* **WHAT THE TASK ASKS**
Within this listing, how many lines include the word "computer"? Only the number should be given.

+++

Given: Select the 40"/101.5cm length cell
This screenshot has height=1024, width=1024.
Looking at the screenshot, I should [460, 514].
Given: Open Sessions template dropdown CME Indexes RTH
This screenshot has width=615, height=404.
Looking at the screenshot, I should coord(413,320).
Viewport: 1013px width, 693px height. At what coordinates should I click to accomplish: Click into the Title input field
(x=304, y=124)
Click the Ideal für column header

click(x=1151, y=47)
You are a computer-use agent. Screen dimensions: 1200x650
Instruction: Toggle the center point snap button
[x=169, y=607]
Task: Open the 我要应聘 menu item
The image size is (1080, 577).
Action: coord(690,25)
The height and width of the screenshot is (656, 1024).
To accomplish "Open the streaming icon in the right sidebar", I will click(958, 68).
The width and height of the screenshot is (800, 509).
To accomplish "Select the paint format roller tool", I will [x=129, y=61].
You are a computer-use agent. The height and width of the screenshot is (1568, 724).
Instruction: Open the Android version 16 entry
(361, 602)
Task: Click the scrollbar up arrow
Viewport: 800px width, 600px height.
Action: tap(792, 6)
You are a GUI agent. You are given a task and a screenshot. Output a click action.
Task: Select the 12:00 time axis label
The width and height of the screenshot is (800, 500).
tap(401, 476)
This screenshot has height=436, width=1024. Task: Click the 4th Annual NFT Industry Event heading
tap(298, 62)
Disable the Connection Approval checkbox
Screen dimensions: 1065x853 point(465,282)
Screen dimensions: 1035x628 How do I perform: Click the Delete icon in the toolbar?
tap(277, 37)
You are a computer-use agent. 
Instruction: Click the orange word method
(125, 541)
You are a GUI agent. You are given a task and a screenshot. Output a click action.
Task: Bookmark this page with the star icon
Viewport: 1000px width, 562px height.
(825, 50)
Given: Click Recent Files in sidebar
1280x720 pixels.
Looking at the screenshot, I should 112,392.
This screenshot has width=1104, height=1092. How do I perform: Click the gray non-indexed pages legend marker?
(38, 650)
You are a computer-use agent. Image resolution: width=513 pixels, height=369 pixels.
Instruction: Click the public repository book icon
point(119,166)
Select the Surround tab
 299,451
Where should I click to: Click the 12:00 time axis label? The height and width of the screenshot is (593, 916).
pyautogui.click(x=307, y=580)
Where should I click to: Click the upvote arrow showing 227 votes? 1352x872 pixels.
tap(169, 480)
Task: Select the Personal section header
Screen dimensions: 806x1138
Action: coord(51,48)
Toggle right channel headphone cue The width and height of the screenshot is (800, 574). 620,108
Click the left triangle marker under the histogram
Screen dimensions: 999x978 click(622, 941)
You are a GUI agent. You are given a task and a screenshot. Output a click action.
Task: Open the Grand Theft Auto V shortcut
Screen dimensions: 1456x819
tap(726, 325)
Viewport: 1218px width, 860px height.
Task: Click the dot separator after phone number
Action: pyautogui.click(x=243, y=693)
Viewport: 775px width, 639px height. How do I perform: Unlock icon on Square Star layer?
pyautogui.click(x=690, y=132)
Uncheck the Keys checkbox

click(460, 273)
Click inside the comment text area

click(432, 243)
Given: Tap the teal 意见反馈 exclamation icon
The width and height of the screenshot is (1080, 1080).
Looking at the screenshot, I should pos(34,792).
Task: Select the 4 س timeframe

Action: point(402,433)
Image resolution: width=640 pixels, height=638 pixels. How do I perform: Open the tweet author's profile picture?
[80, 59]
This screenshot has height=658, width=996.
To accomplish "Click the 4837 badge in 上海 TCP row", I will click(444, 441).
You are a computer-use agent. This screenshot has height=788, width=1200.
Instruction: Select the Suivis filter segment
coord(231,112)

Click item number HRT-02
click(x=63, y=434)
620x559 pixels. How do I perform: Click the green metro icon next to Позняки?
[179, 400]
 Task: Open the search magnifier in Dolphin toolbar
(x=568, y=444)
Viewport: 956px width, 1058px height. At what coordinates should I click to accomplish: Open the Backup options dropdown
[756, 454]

+++

* **WRITTEN ANSWER**
5